XML Normalizer Operator Sample

This sample shows how to use the TIBCO StreamBase® XML Normalizer operator.

Introduction

The XML Normalizer operator is a global Java operator that parses a designated field containing a string in XML format, and emits one tuple for each top-level element extracted from the XML string field. Each emitted tuple contains a user-defined set of string fields parsed from the input XML string, plus an optional field that reports any XML parsing errors. All fields in the input tuple other than the XML string field are optionally passed through unchanged to each emitted tuple, except input fields of type tuple or list, which are not supported and are emitted as null.

See the description of the operator's Properties view in Using the XML Normalizer Operator.

The XMLSimple.sbapp sample EventFlow module illustrates the following aspects of using the XML Normalizer operator:

  • The operator emits all extracted XML fields as strings, including XML fields that hold numeric data. The sample module includes a Map operator, ConvertToNumbers, that converts two extracted numeric fields to StreamBase int and double data types.

  • The operator emits all extracted XML fields as a set of string fields.

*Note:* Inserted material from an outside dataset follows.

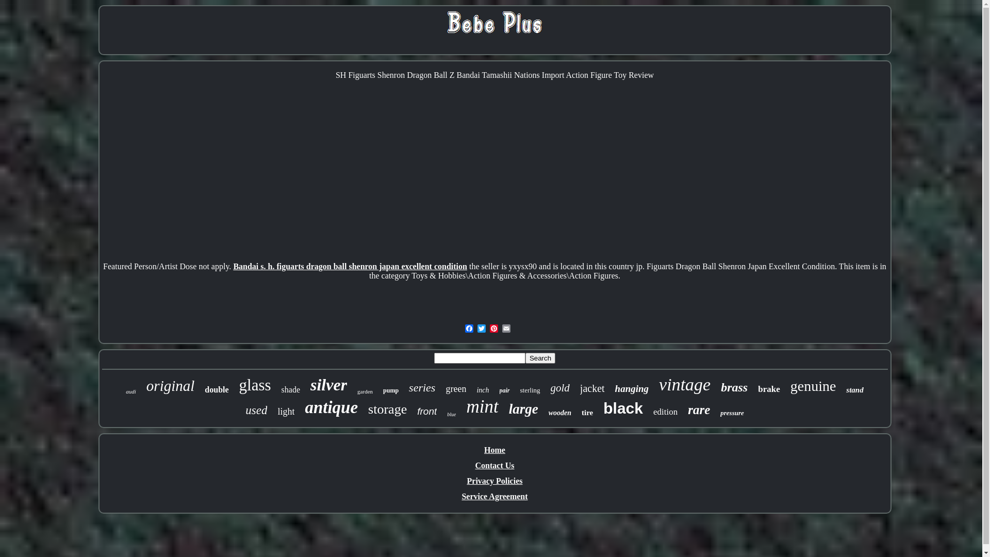 The width and height of the screenshot is (990, 557). What do you see at coordinates (631, 388) in the screenshot?
I see `'hanging'` at bounding box center [631, 388].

The sample module includes a second Map operator, ConvertToTuple, that converts the extracted XML fields to a single tuple field for further processing downstream.

This Sample's Files

The XML Normalizer sample includes the following files:

File Purpose
XMLSimple.sbapp Sample EventFlow module to illustrate using the XML Normalizer operator.
XMLSimple.sblayout The layout file associated with the sample EventFlow module.
TradeHist.xml An example of trade data formatted as standard, indented XML.
TradeHist.csv A CSV file with three fields, the first of which is the XML content in TradeHist.xml, but flattened to a single string with all line endings removed. This CSV file has one deliberate error at the end of the XML string field, which demonstrates how the operator handles XML parsing errors. This file serves as input for the TradeHist.sbfs feed simulation.
TradeHist-unflattened.csv Same contents as TradeHist.csv, but with the first field shown as standard indented XML with embedded line ending characters. You can experiment with loading this version of the CSV file as input for the feed simulation, using a custom file reader you write that removes the line ending characters from the XML string field.
TradeHist.sbfs Feed simulation file that loads TradeHist.csv as its input file.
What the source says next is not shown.